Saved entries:
● ● ● ●

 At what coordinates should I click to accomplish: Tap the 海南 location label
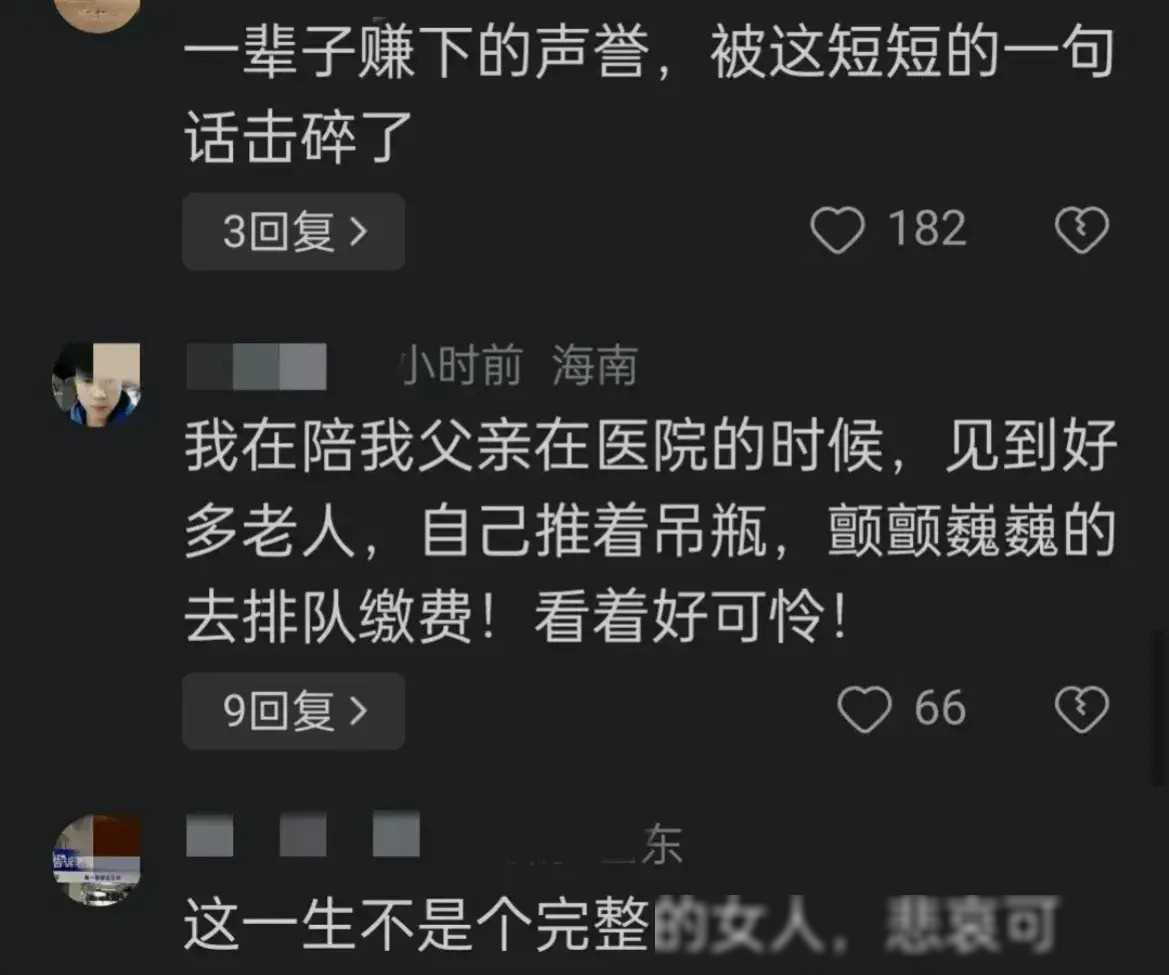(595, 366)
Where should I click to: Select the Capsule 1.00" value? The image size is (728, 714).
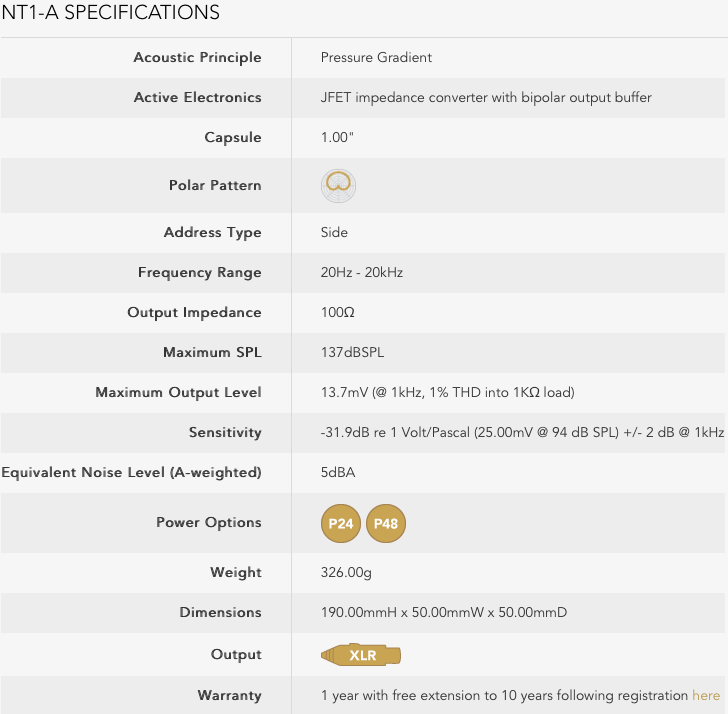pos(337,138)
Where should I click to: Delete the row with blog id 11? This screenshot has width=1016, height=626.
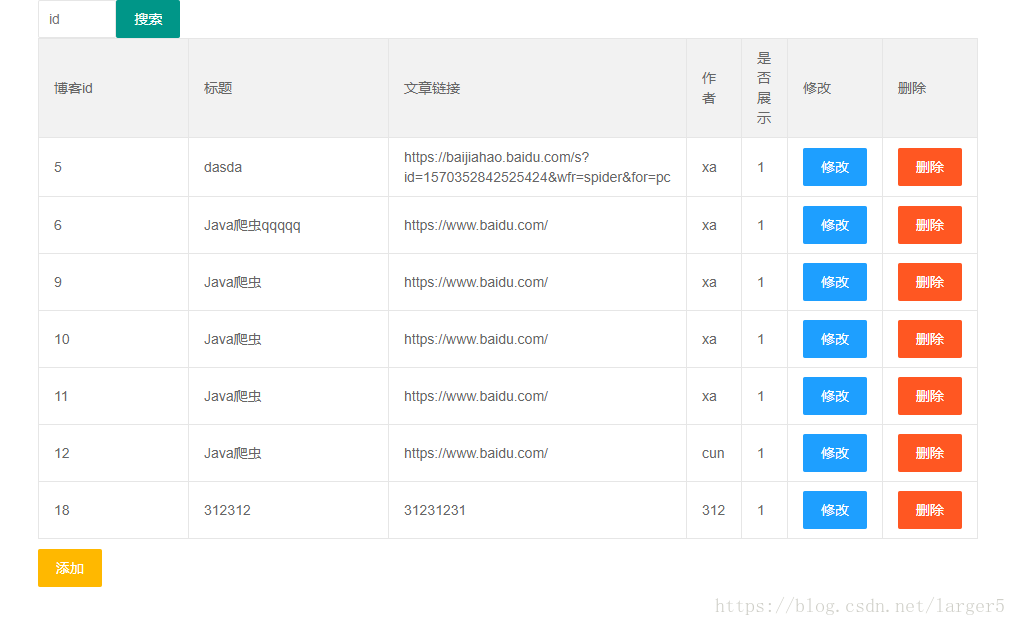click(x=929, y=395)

● ● ● ●

- **What is expected**
Copy out every line of the records above word for word, but leave out the pictures.

- **Worked solution**
 At what coordinates should I click to accomplish: Tap the 海南 location label
(595, 366)
Where should I click to: Select the Capsule 1.00" value? The image size is (728, 714).
pos(337,138)
Where should I click to: Delete the row with blog id 11? This screenshot has width=1016, height=626.
click(x=929, y=395)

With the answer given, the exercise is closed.